DATA FOR THIS EXERCISE:
Segment Open

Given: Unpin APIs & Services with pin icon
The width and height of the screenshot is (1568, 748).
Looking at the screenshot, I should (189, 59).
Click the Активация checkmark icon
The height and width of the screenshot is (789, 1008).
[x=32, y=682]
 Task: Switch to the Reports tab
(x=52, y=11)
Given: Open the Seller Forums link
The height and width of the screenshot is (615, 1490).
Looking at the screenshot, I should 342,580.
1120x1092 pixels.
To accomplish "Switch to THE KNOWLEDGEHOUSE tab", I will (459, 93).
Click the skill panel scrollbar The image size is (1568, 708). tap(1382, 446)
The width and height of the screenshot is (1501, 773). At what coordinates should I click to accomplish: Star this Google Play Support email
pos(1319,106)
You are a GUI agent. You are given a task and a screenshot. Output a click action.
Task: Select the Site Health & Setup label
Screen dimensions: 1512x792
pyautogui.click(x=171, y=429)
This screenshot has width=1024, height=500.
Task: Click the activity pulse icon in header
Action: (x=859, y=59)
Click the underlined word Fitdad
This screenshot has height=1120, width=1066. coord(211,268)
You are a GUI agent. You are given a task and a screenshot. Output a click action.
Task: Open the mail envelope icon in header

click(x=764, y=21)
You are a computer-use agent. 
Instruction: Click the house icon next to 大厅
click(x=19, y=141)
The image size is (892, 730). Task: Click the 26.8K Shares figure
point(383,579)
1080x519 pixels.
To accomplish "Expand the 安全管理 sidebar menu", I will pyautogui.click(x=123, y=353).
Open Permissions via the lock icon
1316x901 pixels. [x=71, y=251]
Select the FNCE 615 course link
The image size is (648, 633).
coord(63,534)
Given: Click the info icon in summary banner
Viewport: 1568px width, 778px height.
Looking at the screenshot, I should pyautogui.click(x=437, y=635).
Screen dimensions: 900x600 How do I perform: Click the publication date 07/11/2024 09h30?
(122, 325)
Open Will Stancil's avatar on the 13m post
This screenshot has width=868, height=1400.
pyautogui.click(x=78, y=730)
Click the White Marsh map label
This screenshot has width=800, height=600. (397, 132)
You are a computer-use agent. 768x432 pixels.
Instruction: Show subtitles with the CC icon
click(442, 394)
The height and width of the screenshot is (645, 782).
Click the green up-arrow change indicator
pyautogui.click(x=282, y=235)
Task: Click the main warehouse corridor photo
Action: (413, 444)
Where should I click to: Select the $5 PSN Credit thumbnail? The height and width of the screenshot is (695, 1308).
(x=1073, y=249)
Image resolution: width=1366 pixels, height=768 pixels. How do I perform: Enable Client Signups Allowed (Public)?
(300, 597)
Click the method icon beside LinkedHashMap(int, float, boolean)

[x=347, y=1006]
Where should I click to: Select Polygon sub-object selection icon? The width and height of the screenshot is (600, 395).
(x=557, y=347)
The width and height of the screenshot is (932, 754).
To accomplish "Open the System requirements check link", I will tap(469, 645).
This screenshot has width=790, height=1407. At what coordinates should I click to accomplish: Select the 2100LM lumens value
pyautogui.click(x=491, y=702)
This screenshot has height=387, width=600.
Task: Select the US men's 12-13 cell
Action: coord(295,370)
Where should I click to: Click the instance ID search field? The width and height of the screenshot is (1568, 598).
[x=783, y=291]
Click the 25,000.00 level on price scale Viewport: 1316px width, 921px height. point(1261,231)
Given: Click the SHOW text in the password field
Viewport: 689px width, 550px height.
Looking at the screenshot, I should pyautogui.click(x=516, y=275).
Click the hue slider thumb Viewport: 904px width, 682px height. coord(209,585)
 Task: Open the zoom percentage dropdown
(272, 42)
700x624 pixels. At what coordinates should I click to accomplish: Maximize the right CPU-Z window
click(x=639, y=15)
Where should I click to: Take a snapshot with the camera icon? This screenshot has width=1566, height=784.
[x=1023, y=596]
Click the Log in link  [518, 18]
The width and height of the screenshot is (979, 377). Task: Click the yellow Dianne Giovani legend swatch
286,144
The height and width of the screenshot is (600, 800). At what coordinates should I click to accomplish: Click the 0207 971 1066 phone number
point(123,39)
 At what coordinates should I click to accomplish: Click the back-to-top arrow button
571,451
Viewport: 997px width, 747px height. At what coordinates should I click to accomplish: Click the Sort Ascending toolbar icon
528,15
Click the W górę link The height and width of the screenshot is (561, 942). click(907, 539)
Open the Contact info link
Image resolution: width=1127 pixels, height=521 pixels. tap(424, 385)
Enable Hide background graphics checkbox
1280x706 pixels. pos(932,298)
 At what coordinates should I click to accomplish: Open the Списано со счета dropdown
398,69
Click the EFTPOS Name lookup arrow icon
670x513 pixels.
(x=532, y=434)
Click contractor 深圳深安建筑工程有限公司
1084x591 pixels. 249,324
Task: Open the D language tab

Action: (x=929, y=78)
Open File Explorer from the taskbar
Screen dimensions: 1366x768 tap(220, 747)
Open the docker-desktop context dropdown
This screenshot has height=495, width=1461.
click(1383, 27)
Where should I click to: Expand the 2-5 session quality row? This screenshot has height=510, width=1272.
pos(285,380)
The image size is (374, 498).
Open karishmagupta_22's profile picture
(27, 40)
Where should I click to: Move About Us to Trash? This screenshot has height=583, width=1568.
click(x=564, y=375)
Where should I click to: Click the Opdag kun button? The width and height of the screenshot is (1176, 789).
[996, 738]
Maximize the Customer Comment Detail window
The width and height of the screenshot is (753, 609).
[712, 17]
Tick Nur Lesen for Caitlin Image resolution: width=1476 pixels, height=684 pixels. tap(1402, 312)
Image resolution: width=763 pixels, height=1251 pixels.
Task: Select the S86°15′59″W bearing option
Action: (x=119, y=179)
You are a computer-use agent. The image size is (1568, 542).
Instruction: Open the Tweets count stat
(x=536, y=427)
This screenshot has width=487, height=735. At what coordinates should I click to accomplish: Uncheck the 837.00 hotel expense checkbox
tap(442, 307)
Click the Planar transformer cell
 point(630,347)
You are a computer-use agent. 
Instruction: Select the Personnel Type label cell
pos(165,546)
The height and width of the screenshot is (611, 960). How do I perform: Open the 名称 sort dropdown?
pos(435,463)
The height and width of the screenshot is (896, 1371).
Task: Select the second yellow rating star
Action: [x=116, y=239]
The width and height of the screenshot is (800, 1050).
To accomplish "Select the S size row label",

Segment Closed

WHAT YOU SHOULD DO:
Return a copy of each line of the material that holds the word "computer".

EXPECTED OUTPUT:
You are a computer-use agent. 
You are a computer-use agent. 768x432 pixels.
You are a computer-use agent. The image size is (1568, 542).
You are a computer-use agent. 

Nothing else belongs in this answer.